[Data records]
= = = =

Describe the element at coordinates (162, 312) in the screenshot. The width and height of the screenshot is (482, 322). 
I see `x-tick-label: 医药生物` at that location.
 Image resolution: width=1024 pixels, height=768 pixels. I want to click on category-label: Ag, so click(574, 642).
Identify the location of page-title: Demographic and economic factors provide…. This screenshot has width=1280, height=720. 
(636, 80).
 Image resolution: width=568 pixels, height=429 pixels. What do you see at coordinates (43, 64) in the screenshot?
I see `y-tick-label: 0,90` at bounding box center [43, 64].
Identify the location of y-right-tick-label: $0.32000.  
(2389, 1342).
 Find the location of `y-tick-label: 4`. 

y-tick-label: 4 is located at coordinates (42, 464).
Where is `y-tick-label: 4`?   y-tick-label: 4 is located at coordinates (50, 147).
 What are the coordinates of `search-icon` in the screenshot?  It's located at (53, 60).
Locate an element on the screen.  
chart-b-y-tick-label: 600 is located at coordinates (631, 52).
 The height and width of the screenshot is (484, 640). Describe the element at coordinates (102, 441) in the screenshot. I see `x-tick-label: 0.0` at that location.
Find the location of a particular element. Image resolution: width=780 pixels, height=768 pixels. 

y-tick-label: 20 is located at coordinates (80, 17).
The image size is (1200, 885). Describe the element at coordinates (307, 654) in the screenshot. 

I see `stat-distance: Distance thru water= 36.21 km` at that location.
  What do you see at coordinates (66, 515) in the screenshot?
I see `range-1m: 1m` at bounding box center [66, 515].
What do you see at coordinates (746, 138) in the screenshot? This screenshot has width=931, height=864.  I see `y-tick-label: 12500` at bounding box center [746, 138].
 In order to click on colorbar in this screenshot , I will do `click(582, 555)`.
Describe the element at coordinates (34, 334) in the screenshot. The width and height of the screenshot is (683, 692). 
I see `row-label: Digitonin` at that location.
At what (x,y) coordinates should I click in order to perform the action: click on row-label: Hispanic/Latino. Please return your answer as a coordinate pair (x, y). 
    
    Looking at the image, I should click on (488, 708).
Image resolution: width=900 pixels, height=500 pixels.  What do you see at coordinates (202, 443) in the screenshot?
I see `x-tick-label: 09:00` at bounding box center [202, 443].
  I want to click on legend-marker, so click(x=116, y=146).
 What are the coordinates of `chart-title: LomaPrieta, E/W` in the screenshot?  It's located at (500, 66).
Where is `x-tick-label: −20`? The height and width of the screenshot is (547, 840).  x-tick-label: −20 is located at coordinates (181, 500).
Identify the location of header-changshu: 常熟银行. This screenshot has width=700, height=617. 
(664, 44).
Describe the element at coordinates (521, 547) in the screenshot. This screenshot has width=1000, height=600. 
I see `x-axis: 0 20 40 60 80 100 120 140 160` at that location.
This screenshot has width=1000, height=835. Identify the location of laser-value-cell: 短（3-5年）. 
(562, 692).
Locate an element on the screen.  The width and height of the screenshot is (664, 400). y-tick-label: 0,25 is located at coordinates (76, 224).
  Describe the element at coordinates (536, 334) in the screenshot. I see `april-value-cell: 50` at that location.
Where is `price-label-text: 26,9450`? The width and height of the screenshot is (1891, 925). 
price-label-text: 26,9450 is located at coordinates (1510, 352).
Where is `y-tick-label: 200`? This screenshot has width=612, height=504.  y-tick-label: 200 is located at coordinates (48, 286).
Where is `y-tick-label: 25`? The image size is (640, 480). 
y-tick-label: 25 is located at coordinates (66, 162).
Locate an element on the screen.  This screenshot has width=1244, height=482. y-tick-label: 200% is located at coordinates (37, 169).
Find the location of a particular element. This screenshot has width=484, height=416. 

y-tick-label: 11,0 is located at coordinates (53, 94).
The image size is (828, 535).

= = = =

▶ **WORK INSTRUCTION**: Reproduce every row above word for word, leaving nothing out and changing nothing.

▶ **ANSWER TO THIS EXERCISE**:
Describe the element at coordinates (162, 312) in the screenshot. The width and height of the screenshot is (482, 322). 
I see `x-tick-label: 医药生物` at that location.
 Image resolution: width=1024 pixels, height=768 pixels. I want to click on category-label: Ag, so click(574, 642).
Identify the location of page-title: Demographic and economic factors provide…. This screenshot has width=1280, height=720. 
(636, 80).
 Image resolution: width=568 pixels, height=429 pixels. What do you see at coordinates (43, 64) in the screenshot?
I see `y-tick-label: 0,90` at bounding box center [43, 64].
Identify the location of y-right-tick-label: $0.32000.  
(2389, 1342).
 Find the location of `y-tick-label: 4`. 

y-tick-label: 4 is located at coordinates (42, 464).
Where is `y-tick-label: 4`?   y-tick-label: 4 is located at coordinates (50, 147).
 What are the coordinates of `search-icon` in the screenshot?  It's located at (53, 60).
Locate an element on the screen.  
chart-b-y-tick-label: 600 is located at coordinates (631, 52).
 The height and width of the screenshot is (484, 640). Describe the element at coordinates (102, 441) in the screenshot. I see `x-tick-label: 0.0` at that location.
Find the location of a particular element. Image resolution: width=780 pixels, height=768 pixels. 

y-tick-label: 20 is located at coordinates (80, 17).
The image size is (1200, 885). Describe the element at coordinates (307, 654) in the screenshot. 

I see `stat-distance: Distance thru water= 36.21 km` at that location.
  What do you see at coordinates (66, 515) in the screenshot?
I see `range-1m: 1m` at bounding box center [66, 515].
What do you see at coordinates (746, 138) in the screenshot? This screenshot has width=931, height=864.  I see `y-tick-label: 12500` at bounding box center [746, 138].
 In order to click on colorbar in this screenshot , I will do `click(582, 555)`.
Describe the element at coordinates (34, 334) in the screenshot. The width and height of the screenshot is (683, 692). 
I see `row-label: Digitonin` at that location.
At what (x,y) coordinates should I click in order to perform the action: click on row-label: Hispanic/Latino. Please return your answer as a coordinate pair (x, y). 
    
    Looking at the image, I should click on (488, 708).
Image resolution: width=900 pixels, height=500 pixels.  What do you see at coordinates (202, 443) in the screenshot?
I see `x-tick-label: 09:00` at bounding box center [202, 443].
  I want to click on legend-marker, so click(x=116, y=146).
 What are the coordinates of `chart-title: LomaPrieta, E/W` in the screenshot?  It's located at (500, 66).
Where is `x-tick-label: −20`? The height and width of the screenshot is (547, 840).  x-tick-label: −20 is located at coordinates (181, 500).
Identify the location of header-changshu: 常熟银行. This screenshot has width=700, height=617. 
(664, 44).
Describe the element at coordinates (521, 547) in the screenshot. This screenshot has width=1000, height=600. 
I see `x-axis: 0 20 40 60 80 100 120 140 160` at that location.
This screenshot has width=1000, height=835. Identify the location of laser-value-cell: 短（3-5年）. 
(562, 692).
Locate an element on the screen.  The width and height of the screenshot is (664, 400). y-tick-label: 0,25 is located at coordinates (76, 224).
  Describe the element at coordinates (536, 334) in the screenshot. I see `april-value-cell: 50` at that location.
Where is `price-label-text: 26,9450`? The width and height of the screenshot is (1891, 925). 
price-label-text: 26,9450 is located at coordinates (1510, 352).
Where is `y-tick-label: 200`? This screenshot has width=612, height=504.  y-tick-label: 200 is located at coordinates (48, 286).
Where is `y-tick-label: 25`? The image size is (640, 480). 
y-tick-label: 25 is located at coordinates (66, 162).
Locate an element on the screen.  This screenshot has width=1244, height=482. y-tick-label: 200% is located at coordinates (37, 169).
Find the location of a particular element. This screenshot has width=484, height=416. 

y-tick-label: 11,0 is located at coordinates (53, 94).
The image size is (828, 535).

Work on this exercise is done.